Source extract:
------------------------

Pseudograpsus setosus

Scientific classification
- Kingdom: Animalia
- Phylum: Arthropoda
- Class: Malacostraca
- Order: Decapoda
- Suborder: Pleocyemata
- Infraorder: Brachyura
- Family: Varunidae
- Genus: Pseudograpsus
- Species: P. setosus
- Binomial name: Pseudograpsus setosus (Fabricius, 1798)
- Synonyms: Alpheus setosus Weber, 1795 ; Cancer setosus Fabricius, 1798 ; Grapsus penicilliger Latreille, 1817 ; Pseudograpsus brabatus H. Milne-Edwards, 1853 ;

= Pseudograpsus setosus =

- Authority: (Fabricius, 1798)

Species of crab

Pseudograpsus setosus (jaiba peluda) is a species of edible crab endemic to the coasts of Chile, Ecuador and Peru; it is a benthic predator that lives in the subtidal and intertidal zones in temperate waters from sea levels down to depths of 45 m. Its diet consists of clams, picorocos and other crabs. Its geographic distribution ranges from the equator in Ecuador to the Taitao Peninsula at 47° S. In Taiwan, it is known by the nickname "Hau Pei-tsun crab" in the public.

------------------------

Dataset excerpts:
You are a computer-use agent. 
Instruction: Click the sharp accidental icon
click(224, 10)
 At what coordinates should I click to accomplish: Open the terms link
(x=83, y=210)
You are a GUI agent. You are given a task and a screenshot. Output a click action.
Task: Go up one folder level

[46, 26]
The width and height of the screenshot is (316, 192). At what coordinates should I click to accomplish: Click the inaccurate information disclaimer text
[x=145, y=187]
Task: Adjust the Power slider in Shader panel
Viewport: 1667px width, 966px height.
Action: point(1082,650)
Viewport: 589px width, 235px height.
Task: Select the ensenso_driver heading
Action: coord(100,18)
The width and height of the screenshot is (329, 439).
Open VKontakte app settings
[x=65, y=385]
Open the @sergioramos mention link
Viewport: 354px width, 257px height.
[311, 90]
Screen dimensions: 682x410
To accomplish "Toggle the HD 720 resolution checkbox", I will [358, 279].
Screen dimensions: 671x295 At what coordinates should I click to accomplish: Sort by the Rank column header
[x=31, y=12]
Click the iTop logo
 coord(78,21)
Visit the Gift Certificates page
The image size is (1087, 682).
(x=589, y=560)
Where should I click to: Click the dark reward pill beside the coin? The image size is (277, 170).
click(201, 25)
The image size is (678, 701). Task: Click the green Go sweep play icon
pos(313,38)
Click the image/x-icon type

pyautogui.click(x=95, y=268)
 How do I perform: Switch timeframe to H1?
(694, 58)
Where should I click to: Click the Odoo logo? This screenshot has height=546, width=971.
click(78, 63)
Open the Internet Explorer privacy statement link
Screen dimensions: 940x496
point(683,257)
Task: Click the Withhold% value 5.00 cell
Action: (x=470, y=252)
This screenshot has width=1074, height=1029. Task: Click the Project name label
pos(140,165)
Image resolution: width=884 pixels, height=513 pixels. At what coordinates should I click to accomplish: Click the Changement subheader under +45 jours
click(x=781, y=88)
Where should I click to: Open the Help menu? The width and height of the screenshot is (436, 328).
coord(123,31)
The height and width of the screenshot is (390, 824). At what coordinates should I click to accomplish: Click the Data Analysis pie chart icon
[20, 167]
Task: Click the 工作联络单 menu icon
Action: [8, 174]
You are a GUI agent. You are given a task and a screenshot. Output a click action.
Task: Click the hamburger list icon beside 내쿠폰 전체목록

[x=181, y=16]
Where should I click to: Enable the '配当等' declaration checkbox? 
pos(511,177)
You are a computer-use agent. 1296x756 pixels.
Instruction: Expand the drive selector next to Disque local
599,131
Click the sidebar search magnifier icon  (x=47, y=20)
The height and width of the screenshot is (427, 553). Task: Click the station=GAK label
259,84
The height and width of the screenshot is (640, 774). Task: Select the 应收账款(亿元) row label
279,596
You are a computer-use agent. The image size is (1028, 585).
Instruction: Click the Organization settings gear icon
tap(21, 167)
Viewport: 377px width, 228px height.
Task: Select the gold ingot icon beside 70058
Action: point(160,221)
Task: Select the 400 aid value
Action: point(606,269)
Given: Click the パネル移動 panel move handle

------------------------

Exercise prompt: From the Pseudograpsus setosus text, extract the passage that begins at the words "- Authority: (Fabricius, 1798)" and stops after "in the public.". The records play no part in this exercise.

Result of the task:
- Authority: (Fabricius, 1798)

Species of crab

Pseudograpsus setosus (jaiba peluda) is a species of edible crab endemic to the coasts of Chile, Ecuador and Peru; it is a benthic predator that lives in the subtidal and intertidal zones in temperate waters from sea levels down to depths of 45 m. Its diet consists of clams, picorocos and other crabs. Its geographic distribution ranges from the equator in Ecuador to the Taitao Peninsula at 47° S. In Taiwan, it is known by the nickname "Hau Pei-tsun crab" in the public.